During math class, some kids in the back were throwing pieces of broken pencils at this kid. After the second piece hit him, he turned around, and, without breaking eye-contact with the culprits, slowly picked all the pieces up and walked them over to the trash. Not once did he stop that death stare. It was simultaneously super cool and frightening.
Today it was cake day for teacher appreciation week. I showed up about 10 minutes after it had started, and it looked like a pack of feral raccoons had looted the teacher break room. Teacher Appreciation Week is tearing us apart.
Friday, May 10, 2024
Sleep walked through the day. We’re putting my cat down tomorrow, so I just didn’t have it in me. Felt scatterbrained, unfocused. I kept calling kids by the wrong names. I felt like I was just existing, trying to put on a normal face, while the chaos of a normal school day swirled around me.
First period was exactly the same as yesterday except the roles were switched—half the kids stayed and did their vocabulary quiz while the other half went to Ms. S’s room for small reading groups.
But I did start both first and third periods by having the students make practice zines. This was meant to provide a little tactile blueprint that kids can hold, take apart, and see how the pieces work together.
I handed students two small pieces of paper, which we folded in half and went through all the text elements: front cover, title, author. We flipped through our practice zines, page by page, and—using an example from last year—I showed them what I expected. For example, page 1 will be art only; page 2, information and pictures, etc., etc.
I also gave each student a folder to store all their zine materials in. Immediately, some kids began shoving work from other classes in their folder, and I just had this moment of sheer frustration, like why can’t you just wait until I explain what these are for? Why do you think I’d give you a folder for your other classes?

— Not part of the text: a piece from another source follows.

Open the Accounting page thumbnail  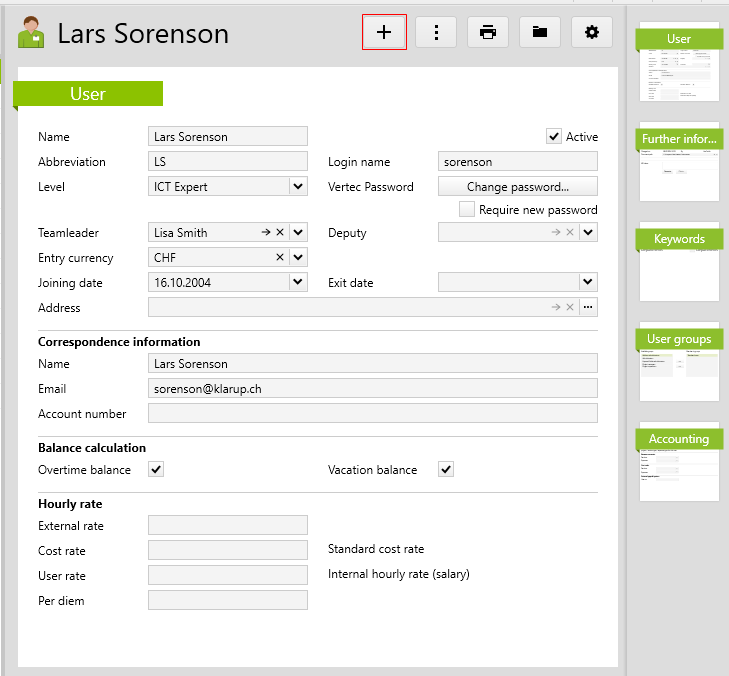(679, 461)
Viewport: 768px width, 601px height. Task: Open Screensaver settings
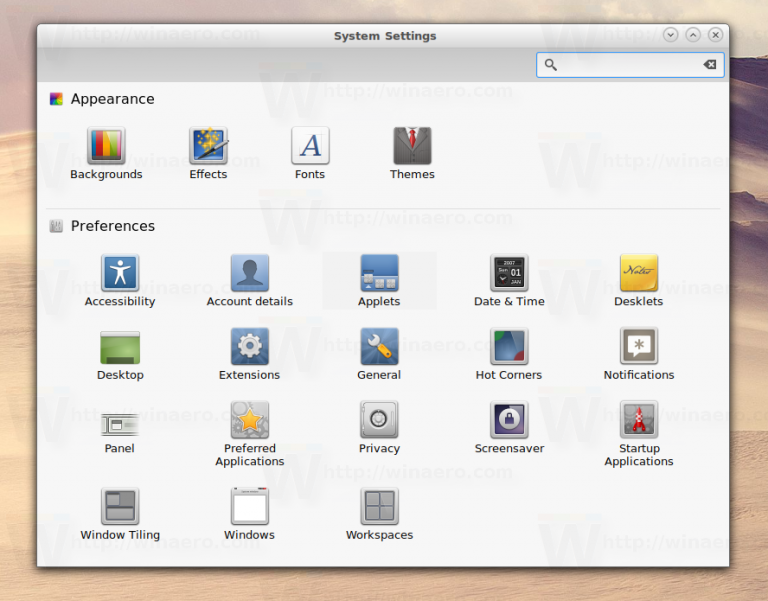coord(509,421)
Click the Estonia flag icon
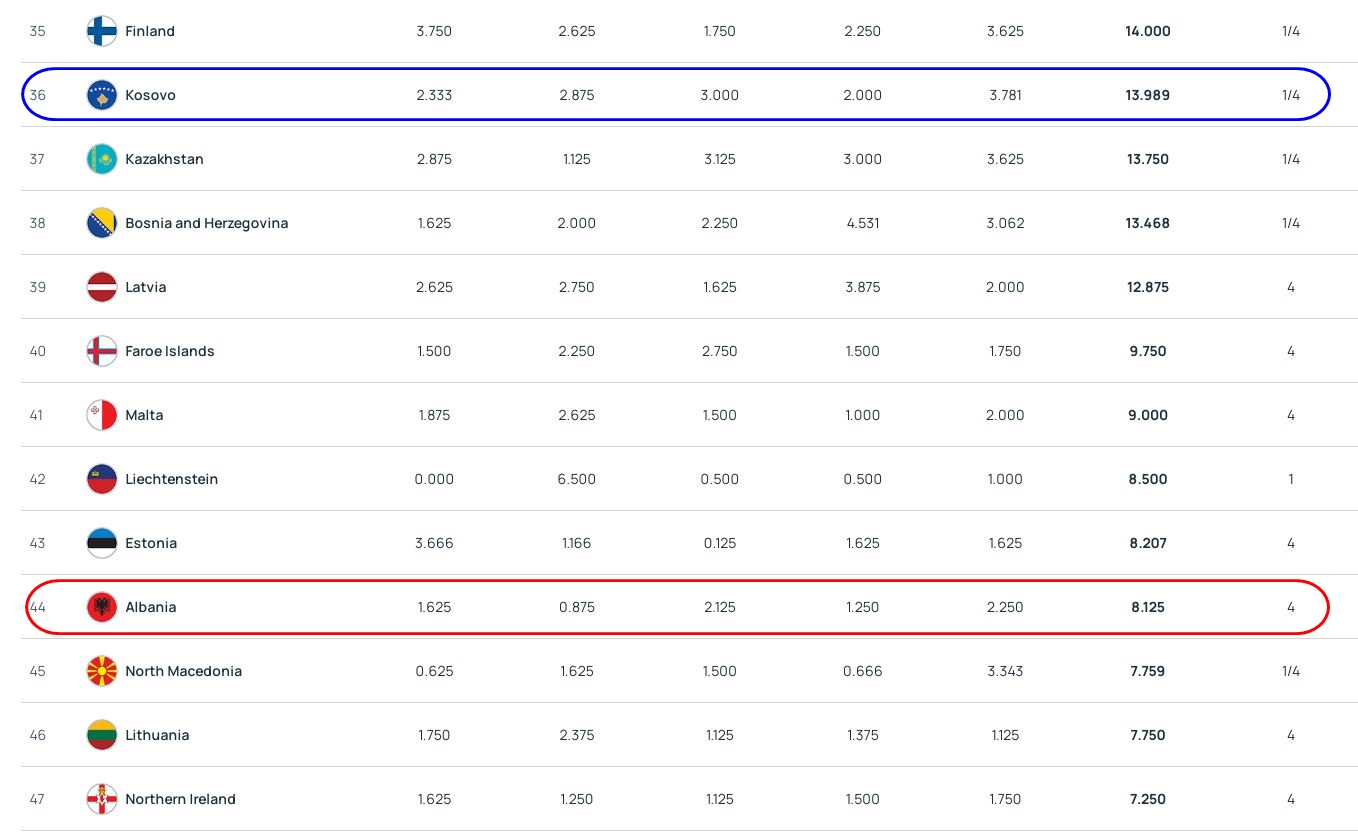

Halfway halfway through the practice zines, I remembered how I had vowed not to do this activity again. Last year, these practice zines just ended up confusing the kids who didn’t realize we were just making blueprints. But oh well. I plowed through.
Because of the whole small group/vocabulary test switcheroo I did over the past two days, I had to find a way to fill period three with an activity that wouldn’t put them ahead of period one. I like to keep first and third periods on the same page. So I had this idea of printing out the lyrics to “Call Me Maybe” real big, cutting them up, and giving each student a word. I then asked them to figure out the order.
To my pleasant surprise, they figured out what the words were supposed to make pretty quickly. I’d say 99% of the kids participated and were generally into the activity. What’s not to like? They get out of their seats and shout words!
But Disengaged Girl acted as if I had handed her a plate of dog shit. She would not even look me in the eyes when I asked her to participate. I finally got her to stand in the swquence, but no way in hell was she going to say her word. Just stood in the front with her arms crossed. I have no idea why this activity is so such an affront to her, but it totally killed my vibe.
When I tried to get kids to do it the second time—but faster!—about half of them tried and the others just started wandering around. Rather than force it, I was just like welp, I tried and sat down. Honestly, I wasn’t really all that upset, just felt sorry that they had no sense of enthusiasm, would rather be playing their fucking video games or doing whatever they’d rather do instead of my game.
But maybe that’s just me being the Principal Skinner meme.